In questa mostra si possono osservare i molteplici volti di Ai Weiwei: l'artista, lo storico, l'attivista, lo speranzoso. L'ossessione è forse ciò che lo guida attraverso il suo percorso. L'ossessione per le radici, per la tradizione, per l'individualità e la libertà pervade la mostra, questionando e celebrando le tradizioni, le differenze culturali che ci definiscono, in un mondo che si sta velocemente omogeneizzando, globalizzando, diventando noioso e pauroso.


Divina Proportione: basata sulla geometria e sulla precisone matematica, è un’esaltazione dei canoni classici di proporzione e armonia. L’oggetto ha la forma di un grosso poliedro, una sfera a tre dimensioni con facce poligonali, spigoli e angoli smussati. Realizzato in legno di Huali, l’oggetto esemplifica l’interesse di Ai per la falegnameria e la carpenteria, abilità che oggi sono state messe da parte a favore della produzione di massa industriale e dell’avanzamento tecnologico. Il legno, materiale modesto, universale, funzionale, qui è visto come simbolo del tempo, delle tradizioni e della reinvenzione. Il design della palla della Divina Proportione è perfettamente in linea con l’architettura di Ai Weiwei fatta di tagli netti e un preciso senso dello spazio.

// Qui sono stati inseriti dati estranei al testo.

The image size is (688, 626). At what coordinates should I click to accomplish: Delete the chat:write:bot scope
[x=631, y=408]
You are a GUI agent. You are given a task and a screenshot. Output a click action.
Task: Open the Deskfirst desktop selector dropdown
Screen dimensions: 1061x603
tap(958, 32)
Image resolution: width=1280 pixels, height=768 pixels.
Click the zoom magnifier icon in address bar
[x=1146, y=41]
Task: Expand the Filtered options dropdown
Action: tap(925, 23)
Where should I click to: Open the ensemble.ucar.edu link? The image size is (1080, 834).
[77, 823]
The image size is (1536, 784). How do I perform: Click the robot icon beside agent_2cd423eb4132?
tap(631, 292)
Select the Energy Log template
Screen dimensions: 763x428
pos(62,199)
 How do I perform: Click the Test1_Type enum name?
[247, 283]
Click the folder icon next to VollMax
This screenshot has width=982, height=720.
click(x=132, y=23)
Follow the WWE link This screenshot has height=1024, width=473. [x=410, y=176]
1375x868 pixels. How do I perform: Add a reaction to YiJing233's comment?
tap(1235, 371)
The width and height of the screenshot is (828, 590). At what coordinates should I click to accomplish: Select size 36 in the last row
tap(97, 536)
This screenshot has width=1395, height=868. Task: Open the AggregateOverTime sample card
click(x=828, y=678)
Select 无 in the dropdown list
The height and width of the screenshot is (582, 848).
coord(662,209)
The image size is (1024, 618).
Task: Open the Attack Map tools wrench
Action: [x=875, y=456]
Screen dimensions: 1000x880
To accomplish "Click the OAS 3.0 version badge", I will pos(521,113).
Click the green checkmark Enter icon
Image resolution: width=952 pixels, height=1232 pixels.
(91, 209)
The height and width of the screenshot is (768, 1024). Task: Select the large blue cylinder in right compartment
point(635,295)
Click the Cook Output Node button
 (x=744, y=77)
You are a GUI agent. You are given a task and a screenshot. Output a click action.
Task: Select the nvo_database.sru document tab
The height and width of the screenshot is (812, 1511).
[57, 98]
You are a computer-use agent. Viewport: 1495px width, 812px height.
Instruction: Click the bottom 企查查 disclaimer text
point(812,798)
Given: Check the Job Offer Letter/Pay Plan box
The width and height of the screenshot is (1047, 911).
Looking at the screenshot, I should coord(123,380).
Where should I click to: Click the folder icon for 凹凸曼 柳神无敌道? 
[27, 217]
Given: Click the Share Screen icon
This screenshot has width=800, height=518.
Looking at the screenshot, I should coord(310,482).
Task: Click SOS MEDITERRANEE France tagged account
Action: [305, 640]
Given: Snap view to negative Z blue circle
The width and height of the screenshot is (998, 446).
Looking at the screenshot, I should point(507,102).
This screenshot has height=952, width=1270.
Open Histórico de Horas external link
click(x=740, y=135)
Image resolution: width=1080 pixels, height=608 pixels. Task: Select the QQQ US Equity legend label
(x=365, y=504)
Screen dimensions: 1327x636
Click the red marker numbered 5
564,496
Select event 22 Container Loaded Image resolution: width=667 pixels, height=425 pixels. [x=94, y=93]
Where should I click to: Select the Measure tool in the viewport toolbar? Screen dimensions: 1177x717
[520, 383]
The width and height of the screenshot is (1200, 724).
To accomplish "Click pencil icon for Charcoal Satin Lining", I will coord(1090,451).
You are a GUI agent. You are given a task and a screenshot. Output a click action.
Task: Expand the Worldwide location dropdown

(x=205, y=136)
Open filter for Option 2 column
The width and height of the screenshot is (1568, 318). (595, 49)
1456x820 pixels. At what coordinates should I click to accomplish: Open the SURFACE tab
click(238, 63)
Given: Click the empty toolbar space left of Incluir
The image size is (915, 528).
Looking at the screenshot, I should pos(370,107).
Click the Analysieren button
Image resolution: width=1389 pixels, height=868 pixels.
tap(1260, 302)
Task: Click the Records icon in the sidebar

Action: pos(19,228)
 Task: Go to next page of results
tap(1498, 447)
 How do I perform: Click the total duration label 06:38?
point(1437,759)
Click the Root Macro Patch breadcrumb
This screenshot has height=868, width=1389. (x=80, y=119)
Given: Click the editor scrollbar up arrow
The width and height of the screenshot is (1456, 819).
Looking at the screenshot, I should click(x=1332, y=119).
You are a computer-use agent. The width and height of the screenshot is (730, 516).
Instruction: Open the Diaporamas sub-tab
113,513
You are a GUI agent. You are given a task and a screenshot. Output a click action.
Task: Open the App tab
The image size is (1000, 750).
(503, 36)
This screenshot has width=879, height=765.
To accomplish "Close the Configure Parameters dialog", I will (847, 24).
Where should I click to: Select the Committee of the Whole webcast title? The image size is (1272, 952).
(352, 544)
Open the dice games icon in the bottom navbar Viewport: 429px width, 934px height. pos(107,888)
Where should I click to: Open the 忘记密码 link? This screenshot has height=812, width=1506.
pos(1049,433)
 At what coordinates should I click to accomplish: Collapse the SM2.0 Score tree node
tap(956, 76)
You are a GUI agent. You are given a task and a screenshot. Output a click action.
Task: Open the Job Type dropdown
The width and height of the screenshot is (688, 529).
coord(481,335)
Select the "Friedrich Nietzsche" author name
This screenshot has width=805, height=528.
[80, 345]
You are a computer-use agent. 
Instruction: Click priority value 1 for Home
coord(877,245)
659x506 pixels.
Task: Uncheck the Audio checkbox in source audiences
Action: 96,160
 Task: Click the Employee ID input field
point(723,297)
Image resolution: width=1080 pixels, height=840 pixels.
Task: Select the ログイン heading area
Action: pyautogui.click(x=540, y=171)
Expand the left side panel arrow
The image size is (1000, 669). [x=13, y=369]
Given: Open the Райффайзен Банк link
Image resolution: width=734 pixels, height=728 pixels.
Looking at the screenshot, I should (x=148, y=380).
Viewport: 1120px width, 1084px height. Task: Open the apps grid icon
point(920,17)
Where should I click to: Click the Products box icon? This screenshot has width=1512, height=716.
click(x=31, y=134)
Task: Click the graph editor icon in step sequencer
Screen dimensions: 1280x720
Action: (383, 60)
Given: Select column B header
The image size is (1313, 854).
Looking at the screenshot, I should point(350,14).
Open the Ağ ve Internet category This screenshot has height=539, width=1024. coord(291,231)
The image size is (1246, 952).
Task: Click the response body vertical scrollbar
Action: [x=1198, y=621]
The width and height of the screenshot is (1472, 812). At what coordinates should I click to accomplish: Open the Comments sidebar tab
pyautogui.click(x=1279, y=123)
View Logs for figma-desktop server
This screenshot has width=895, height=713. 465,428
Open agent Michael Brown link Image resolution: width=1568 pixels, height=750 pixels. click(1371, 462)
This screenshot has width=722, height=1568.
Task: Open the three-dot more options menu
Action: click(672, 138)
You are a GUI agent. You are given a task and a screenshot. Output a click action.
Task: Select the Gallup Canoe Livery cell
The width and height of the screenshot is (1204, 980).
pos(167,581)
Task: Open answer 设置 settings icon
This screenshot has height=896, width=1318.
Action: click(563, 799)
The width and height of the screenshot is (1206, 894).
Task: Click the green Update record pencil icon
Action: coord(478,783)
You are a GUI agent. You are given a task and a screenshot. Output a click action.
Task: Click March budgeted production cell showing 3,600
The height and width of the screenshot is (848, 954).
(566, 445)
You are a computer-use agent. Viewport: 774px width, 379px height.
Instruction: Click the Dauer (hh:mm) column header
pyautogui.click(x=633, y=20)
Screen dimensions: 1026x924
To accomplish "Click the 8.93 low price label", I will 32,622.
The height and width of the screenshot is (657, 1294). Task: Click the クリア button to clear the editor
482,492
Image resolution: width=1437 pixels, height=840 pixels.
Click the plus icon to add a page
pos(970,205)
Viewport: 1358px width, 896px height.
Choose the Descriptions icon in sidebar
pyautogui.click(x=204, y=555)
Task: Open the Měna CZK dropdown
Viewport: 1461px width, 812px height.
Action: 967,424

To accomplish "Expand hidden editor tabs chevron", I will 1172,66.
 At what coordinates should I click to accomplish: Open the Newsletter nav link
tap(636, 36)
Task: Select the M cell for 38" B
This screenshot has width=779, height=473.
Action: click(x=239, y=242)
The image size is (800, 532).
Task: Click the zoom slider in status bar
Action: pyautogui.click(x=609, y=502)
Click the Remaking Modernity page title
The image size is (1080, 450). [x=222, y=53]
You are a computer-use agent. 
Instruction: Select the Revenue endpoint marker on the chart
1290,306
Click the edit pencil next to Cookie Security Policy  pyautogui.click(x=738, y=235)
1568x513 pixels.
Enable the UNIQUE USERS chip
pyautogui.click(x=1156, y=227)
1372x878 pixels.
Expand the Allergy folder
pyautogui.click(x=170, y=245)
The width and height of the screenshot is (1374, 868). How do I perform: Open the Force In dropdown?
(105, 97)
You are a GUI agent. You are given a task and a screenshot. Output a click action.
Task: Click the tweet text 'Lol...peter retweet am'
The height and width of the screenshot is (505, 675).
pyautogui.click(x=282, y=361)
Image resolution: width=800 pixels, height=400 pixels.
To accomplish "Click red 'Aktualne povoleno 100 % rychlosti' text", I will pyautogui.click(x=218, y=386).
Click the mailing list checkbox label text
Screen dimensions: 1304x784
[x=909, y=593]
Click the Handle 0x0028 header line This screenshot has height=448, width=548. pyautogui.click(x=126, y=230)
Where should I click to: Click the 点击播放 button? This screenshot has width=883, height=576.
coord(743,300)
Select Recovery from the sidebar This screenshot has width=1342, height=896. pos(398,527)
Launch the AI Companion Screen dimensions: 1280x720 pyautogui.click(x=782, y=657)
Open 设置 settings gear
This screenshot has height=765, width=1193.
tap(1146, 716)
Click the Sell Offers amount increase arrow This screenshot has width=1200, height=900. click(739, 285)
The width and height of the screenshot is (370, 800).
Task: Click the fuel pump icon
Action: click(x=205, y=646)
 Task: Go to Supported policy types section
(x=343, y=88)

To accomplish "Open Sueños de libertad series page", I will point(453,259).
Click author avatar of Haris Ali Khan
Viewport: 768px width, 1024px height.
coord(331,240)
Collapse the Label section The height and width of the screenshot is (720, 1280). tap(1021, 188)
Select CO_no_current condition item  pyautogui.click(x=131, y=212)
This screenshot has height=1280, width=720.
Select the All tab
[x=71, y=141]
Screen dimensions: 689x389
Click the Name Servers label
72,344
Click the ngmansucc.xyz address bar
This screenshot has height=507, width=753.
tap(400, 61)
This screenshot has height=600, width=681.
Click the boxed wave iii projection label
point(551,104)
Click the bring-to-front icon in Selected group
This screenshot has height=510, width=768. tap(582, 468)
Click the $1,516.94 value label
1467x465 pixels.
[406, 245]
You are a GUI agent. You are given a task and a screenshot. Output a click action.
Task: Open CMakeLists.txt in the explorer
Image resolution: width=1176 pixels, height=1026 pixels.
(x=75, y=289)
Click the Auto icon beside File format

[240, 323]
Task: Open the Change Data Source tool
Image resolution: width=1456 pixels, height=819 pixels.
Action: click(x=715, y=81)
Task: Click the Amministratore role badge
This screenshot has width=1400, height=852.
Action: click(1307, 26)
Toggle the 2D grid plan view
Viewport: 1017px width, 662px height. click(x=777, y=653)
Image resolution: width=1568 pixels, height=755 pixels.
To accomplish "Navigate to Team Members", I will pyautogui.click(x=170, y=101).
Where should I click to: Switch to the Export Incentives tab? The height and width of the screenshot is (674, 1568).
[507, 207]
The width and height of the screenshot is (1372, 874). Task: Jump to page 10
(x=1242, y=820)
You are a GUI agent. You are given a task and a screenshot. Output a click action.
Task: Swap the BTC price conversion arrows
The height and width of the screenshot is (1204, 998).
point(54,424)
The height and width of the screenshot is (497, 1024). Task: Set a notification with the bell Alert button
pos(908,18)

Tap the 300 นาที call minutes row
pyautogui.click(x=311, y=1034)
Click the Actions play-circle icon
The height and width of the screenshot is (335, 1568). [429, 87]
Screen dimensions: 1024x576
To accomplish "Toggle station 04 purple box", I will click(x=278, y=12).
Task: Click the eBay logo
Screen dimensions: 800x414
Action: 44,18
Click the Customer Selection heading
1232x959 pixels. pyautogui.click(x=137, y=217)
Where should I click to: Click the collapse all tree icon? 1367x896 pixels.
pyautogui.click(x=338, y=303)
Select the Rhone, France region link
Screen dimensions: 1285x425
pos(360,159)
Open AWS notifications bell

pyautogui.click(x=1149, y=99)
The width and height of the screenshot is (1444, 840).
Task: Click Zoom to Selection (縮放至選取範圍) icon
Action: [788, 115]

Standing figure: è un colosso di marmo, schematico, rappresentante una figura maschile con le finiture tipiche della scultura dell’arte Cicladica. L’opera si riferisce direttamente alle piccole figure di marmo presenti nell’Antico Cicladico (fase Syros).

Elegante, con una lunga testa ovale, naso triangolare, corpo snello e piccolo, è una citazione dello stile scultoreo del terzo millennio a.c..

Ai adotta questa icona della cultura antica e la personalizza: la scultura diventa a grandezza naturale, trasformando i modesti modelli dell’arte Cicladica in uno torreggiante. Le braccia dell’uomo, che in origine erano incrociate sul petto, si aprono e si estendono, restituendo visivamente l’immagine della serie fotografica dell’artista Dropping a Han Dynasty Urn, in cui l’artista lascia cadere un vaso della dinastia Han, che cade ai suoi piedi rompendosi, a denuncia della distruzione di oggetti dell’Antica Cina durante la rivoluzione culturale tra gli anni 1966 e 1976. Nell’opera Ai è sostituito da una figura non più fragile e vulnerabile come quelle dell’arte Cicladica, ma da una figura intrisa di un nuovo potere che giudica la distruzione delle antiche tradizioni.


Tyre: durante la sua carriera, Ai si è spesso focalizzato su oggetti comuni, della vita di tutti i giorni che diventano simboli, potenti in tutta la loro semplicità. Qui è il caso dei salvagenti che hanno riempito le spiagge di Lesvos. Abilmente riprodotte nel marmo, l’oggetto passa da detrito a icona.

L’opera può avere diversi significati: la sua presenza sulle spiagge di Lesvos riporta all’uso come salvataggio da parte dei rifugiati nel tentativo di attraversare il mare dalla Turchia alla Grecia. Ma suggerisce anche le accuse mosse, secondo cui i rifugiati siano stati provvisti di salvagenti non funzionanti, causando, tra le altre, la morte del piccolo Alan Kurdi, di cui Ai utilizza la silhouette nella serie Flags, creata per questa esibizione.

Il salvagente come simbolo di vita e morte: alcune volte salvavita, altre testimonianza delle condizioni di povertà e i rischi che i rifugiati di Lesvos hanno vissuto.